After 1933, thinking about the series of “political revolutions” and counter-revolutions in France which followed the great social revolution of 1789-94, Trotsky modified “reformable” to “capable of being redressed by only political revolution” not full social revolution. At first, but less and less as time went on, he also claimed that “the interrelations between the bureaucracy and the class are really much more complex than they appear to be to the frothy ‘democrats’… So long as [there is no revolution in Western Europe] the proletariat with clenched teeth… ‘tolerates’ the bureaucracy… When the proletariat springs into action, the Stalinist apparatus will remain suspended in mid-air… [required against it will be] not the measures of civil war but rather measures of a police character”. There was a common thread in all Trotsky’s shifting criteria: that the bureaucracy’s rule was not cohesive and consolidated, that its counter-revolutionary work was still limited, that the system had not “jelled”. In some sense the apparatus had been “constrained to desire” socialism.

As Trotsky’s analyses developed over the later 1930s, the distinction between “political” and “social” revolution became increasingly notional. The argument about nationalised economy became increasingly a circular one, in which the “workers’” character of the nationalised economy was supposed to be defined by the redressable (“workers’”) character of the state, and the “workers’” character of the state by the nationalised economy. The argument about the bureaucracy being not a coherent class, but a awkward coalition of bourgeois-restorationist tendencies and groups still residually connected to the working class, became more and more a tenuous supplement to a baseline picture of it as a cohesive and independent “oligarchy”.
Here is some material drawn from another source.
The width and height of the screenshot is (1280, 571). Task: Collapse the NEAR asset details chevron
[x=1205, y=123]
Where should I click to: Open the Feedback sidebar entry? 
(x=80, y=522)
In The Revolution Betrayed (1936), Trotsky described the bureaucracy as the “sole privileged and commanding stratum”, using “totalitarian” methods against the people with “a deadly similarity to fascism”. But then he declared again that the USSR remained a workers’ state not from an “automatism of the economy” but because the bureaucracy “continues to preserve state property... to the extent that it fears the proletariat”. As late as May 1940, Trotsky wrote of the Stalinist nationalisations (of only scanty industry, and with the aim only of securing the revenues to the Kremlin) after invading eastern Poland as “the strangled and desecrated October Revolution serv[ing] notice that it was still alive”.

Trotsky overstated both the economic impasse of capitalism and the economic successes of Stalin in the 1930s. He feared that recognising the bureaucracy as a fully-formed new ruling class would compel recognising Stalinism as a viable and more-or-less stable successor to capitalism and thus pushing aside socialist perspectives. Contorted but temporary hypotheses seemed preferable. The contortions became more contorted as the Stalinist terror escalated. By the time of Trotsky’s death, they had become unsustainable. Trotskyism broke into two distinct strands, each continuing a different thread of Trotsky’s thinking.

Twiss’s book is a clear and well-documented guide to the first stages of Trotsky’s reasoning about the nature of Stalinism. It is a pity that he stops in 1936.